Leianna watched Bael lift just his eyes, wide with alarm, to Sharlan, who shook her head, as if to comfort him.
Leianna sighed. “Why should he fear me knowing that you two had a child? I’m divorced with an eight-year-old son named Daniel on Earth. If we weren’t together—Bael and I—when you bore his child, why should I hold this against the two of you?” She sat up straighter, not quite looking at either of them. “So. Am I going to meet this child or is that to remain a mystery, too?”
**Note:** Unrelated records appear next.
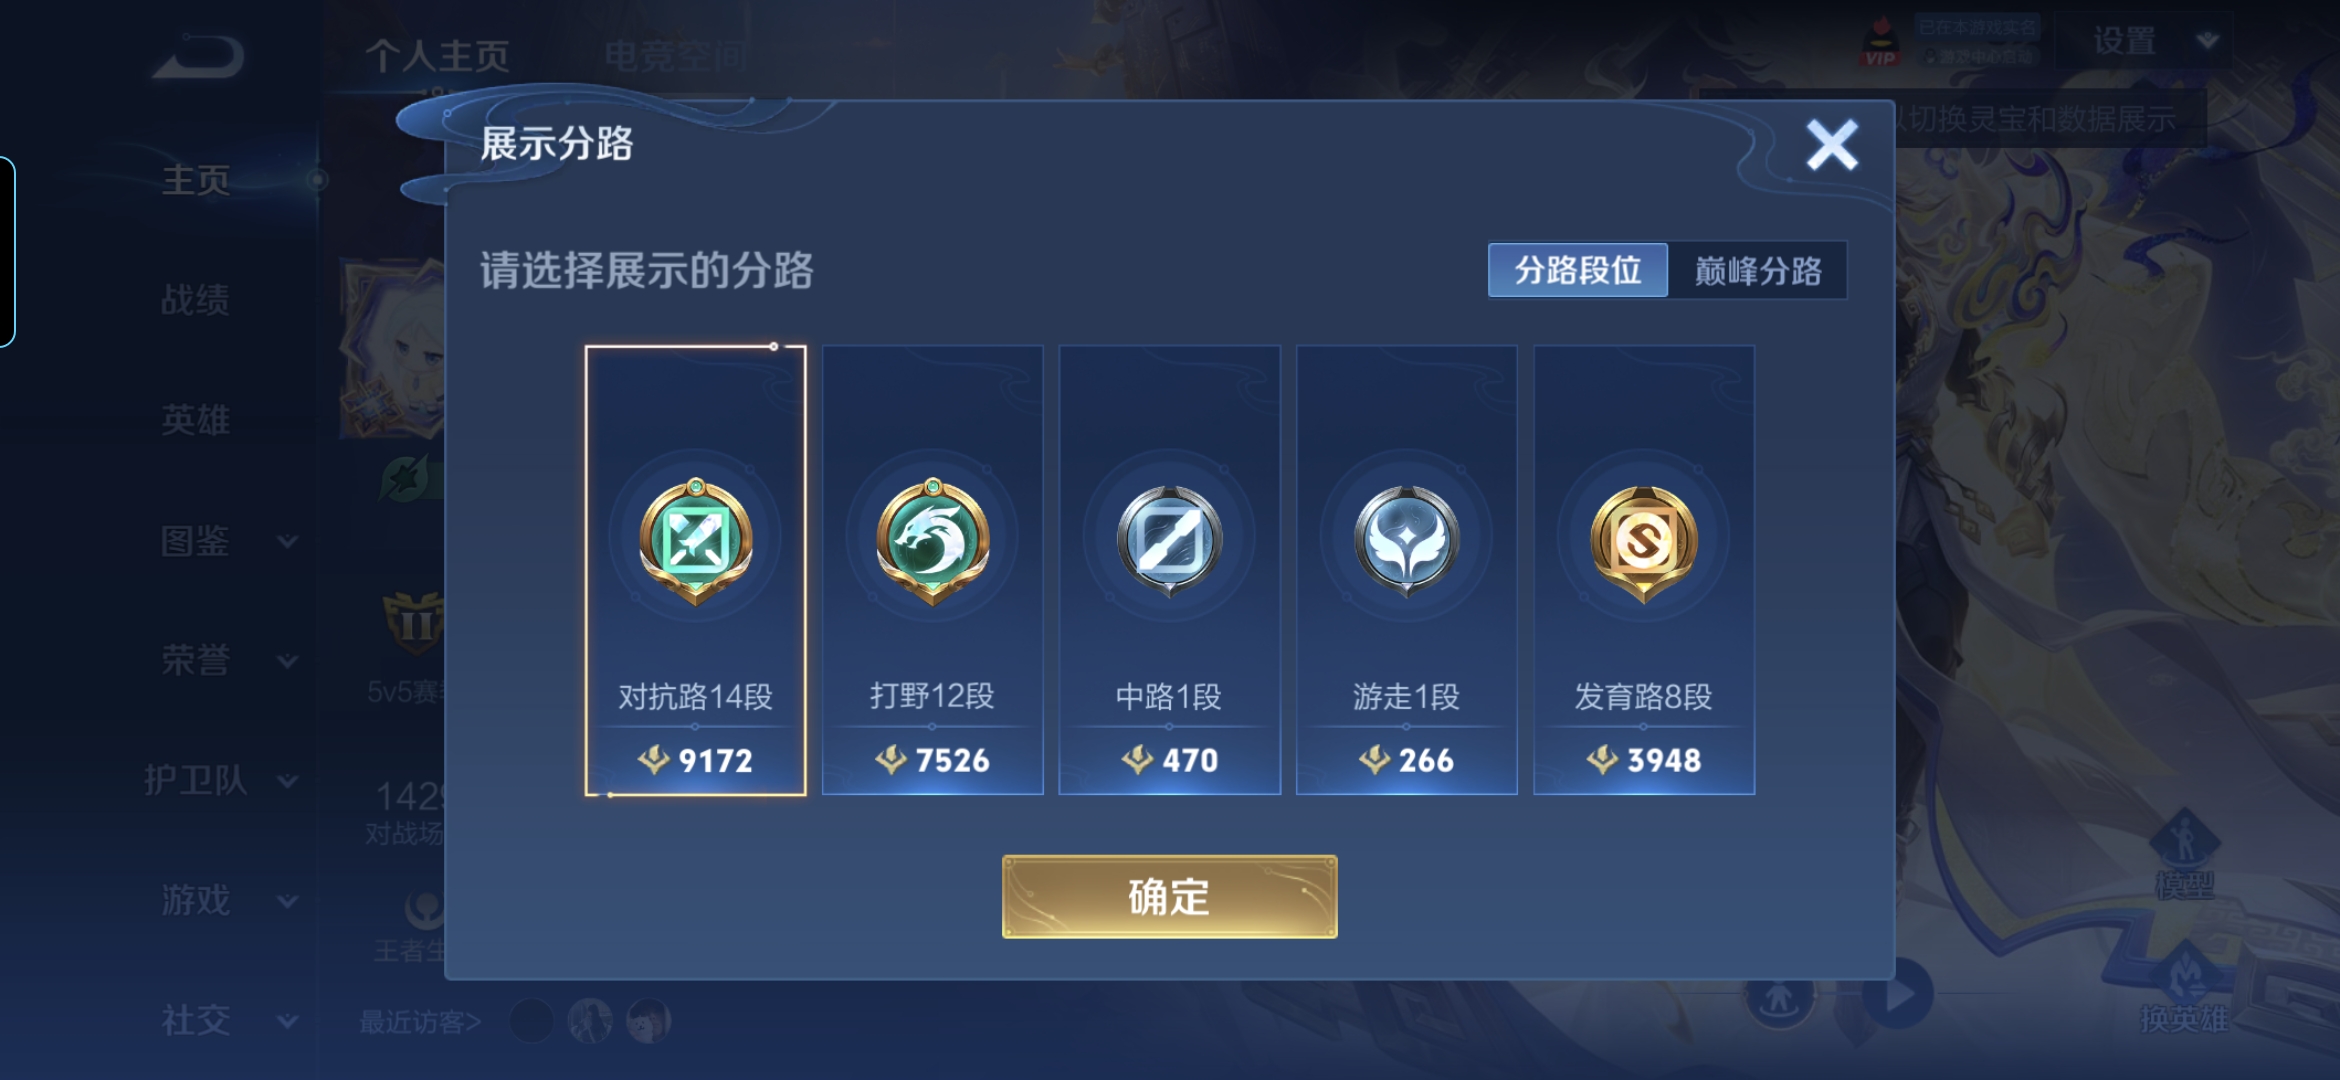Tap the back arrow icon at top left
Screen dimensions: 2340x1080
pos(198,57)
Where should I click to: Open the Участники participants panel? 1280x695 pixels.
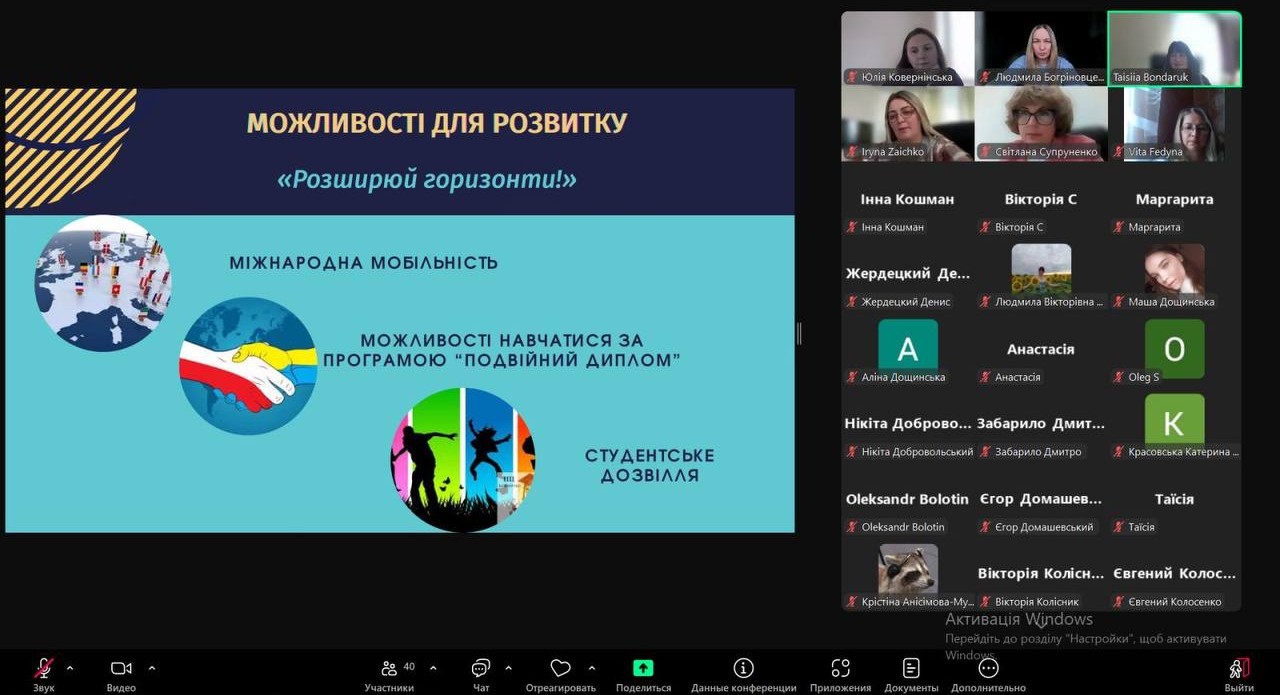click(389, 669)
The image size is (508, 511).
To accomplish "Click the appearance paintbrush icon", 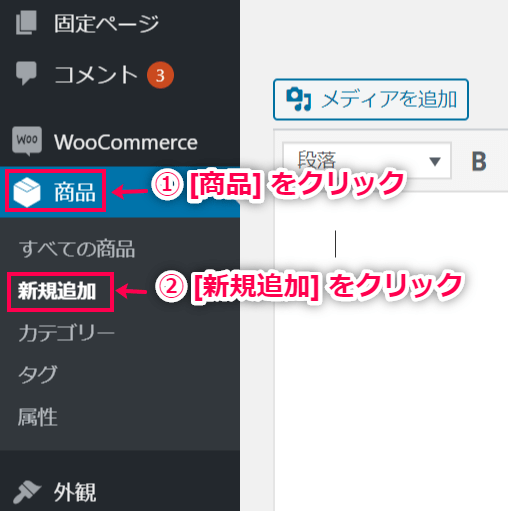I will (27, 492).
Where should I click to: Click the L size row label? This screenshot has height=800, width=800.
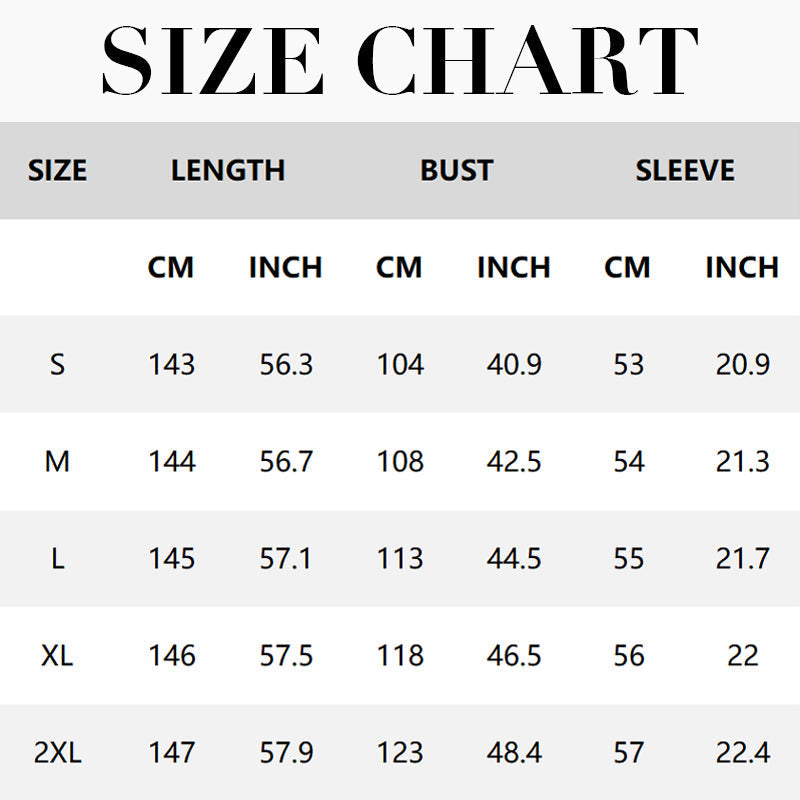tap(57, 558)
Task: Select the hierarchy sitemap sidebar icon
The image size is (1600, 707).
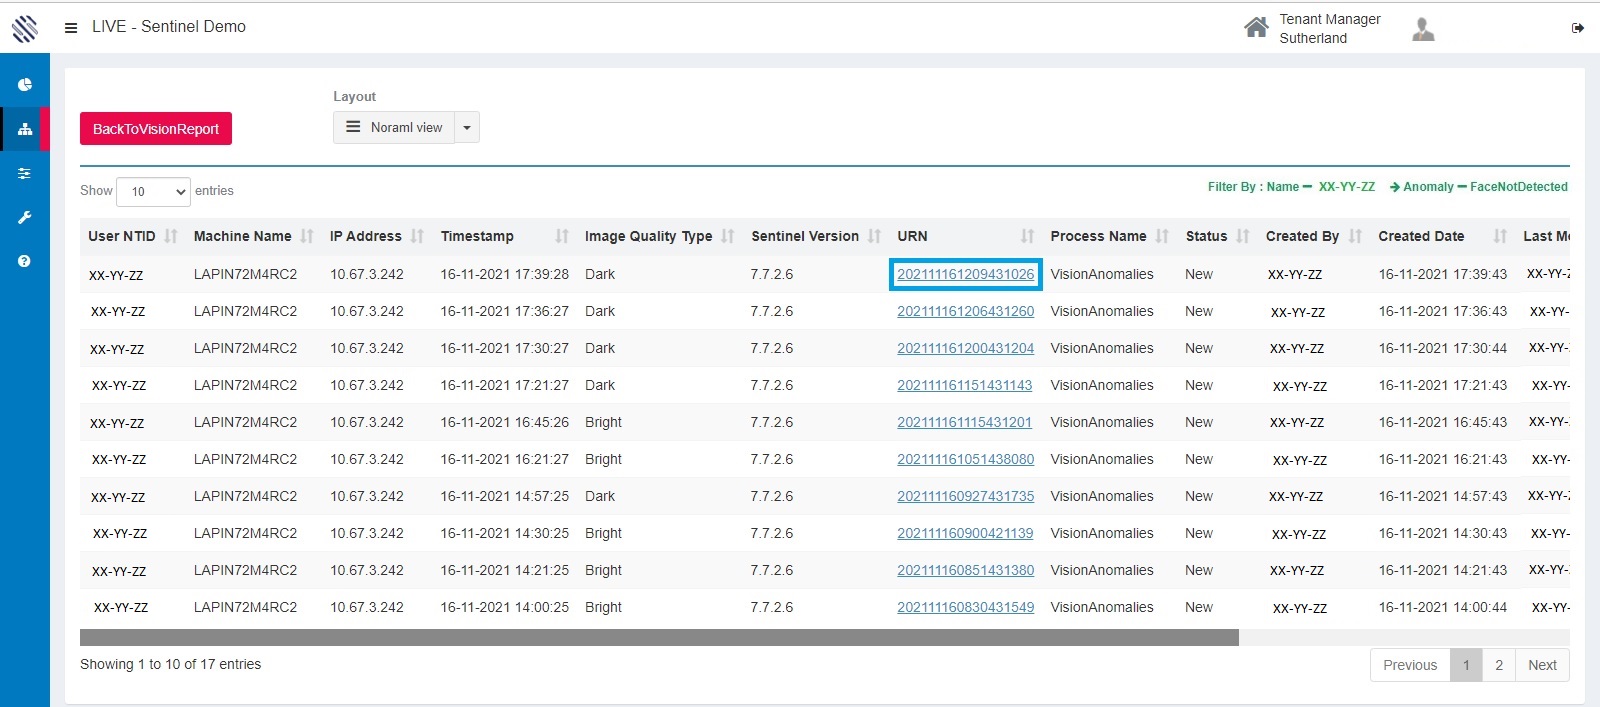Action: click(25, 129)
Sharlan said nothing. Leianna waited, puzzled again. Finally Bael spoke. “You can’t meet him.”
“Why not?”
“He’s dead.”
Now the silence thickened. She could feel the pain radiating from Sharlan and Bael, the heartbreak, and something else.A silent scream hung in the air.
Leianna felt heartsick at the thought of losing a child. Her empathy came out in a low, nearly nonverbal moan. “Ohh . . .” She wanted to hug them both, to tell them that she understood why they had been reluctant to tell her all of this.
Then Bael spoke again, his voice lower than normal, nearly a whisper. “I killed him.”
At first, Leianna thought she hadn’t heard right. Then she knew she had, and there was no going back, she would have to hear the whole story and live with it, hate it, reconcile it, heal it.
Because she still loved him. “Tell me,” she said to him. “I’ll find a way to forgive you and save you from your own pain and suffering. But tell me.”